La tensión, la miseria, que impregnaba cada pulgada de Poplar Cove era tan pesada que Andres estaba casi asfixiado con ella. No se tenía que ser un genio para ver que las cosas entre Pedro y Paula habían ido de mal a peor.
No más roces accidentales entre los dos. No más miradas de complicidad. No más besos de despedida.
Cuatro días se volvieron cinco mientras cada uno trabajaba en sus esquinas. Pedro cortando los viejos troncos podridos de la pared, Andres lijando los nuevos troncos, Paula pintando rápido y furiosamente.
Pedro apenas dijo dos palabras.
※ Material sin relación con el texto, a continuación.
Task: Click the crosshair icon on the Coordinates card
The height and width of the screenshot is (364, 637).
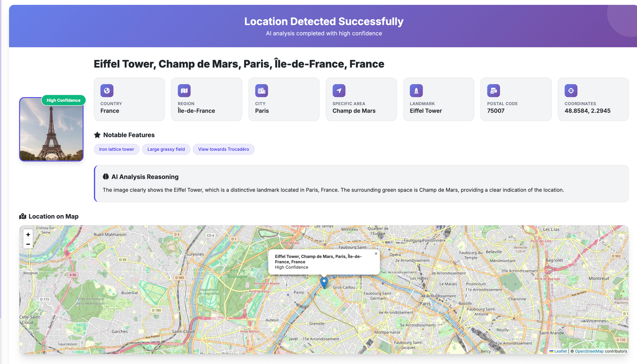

Paula trajo sándwiches, pero no los acompañó mientras comían. Andres deseaba como el infierno poder ondear una varita mágica y hacer que estos chicos regresaran a donde era tan obvio que necesitaban estar, pero sabía que no era fácil. Se mantendría esperando que lo resolvieran, que la siguiente mañana regresaría y todo estaría bien.
Justo cuando no creía que pudiera soportarlo más, cuando estaba de hecho considerando encerrarlos en el closet de abrigos y no dejarlos salir hasta que lo resolvieran, ambos dejaron la cabaña, cada uno yendo en direcciones opuestas de la playa. Fue tal el alivio de tener el lugar para sí, que casi se sintió culpable. Pero tanto como Andres se preocupaba por su hijo, Pedro no era el único con problemas.
Aquí estaba él, finalmente cerca de Isabel, y no podía pensar en una sola excusa plausible para ir a verla. No cuando ella había dejado perfectamente claro que él necesitaba estar malditamente lejos. Sentía al reloj avanzando, y aún cuando un puñado de días añadidos a los treinta años no debería importar, sabía que sí lo hacía.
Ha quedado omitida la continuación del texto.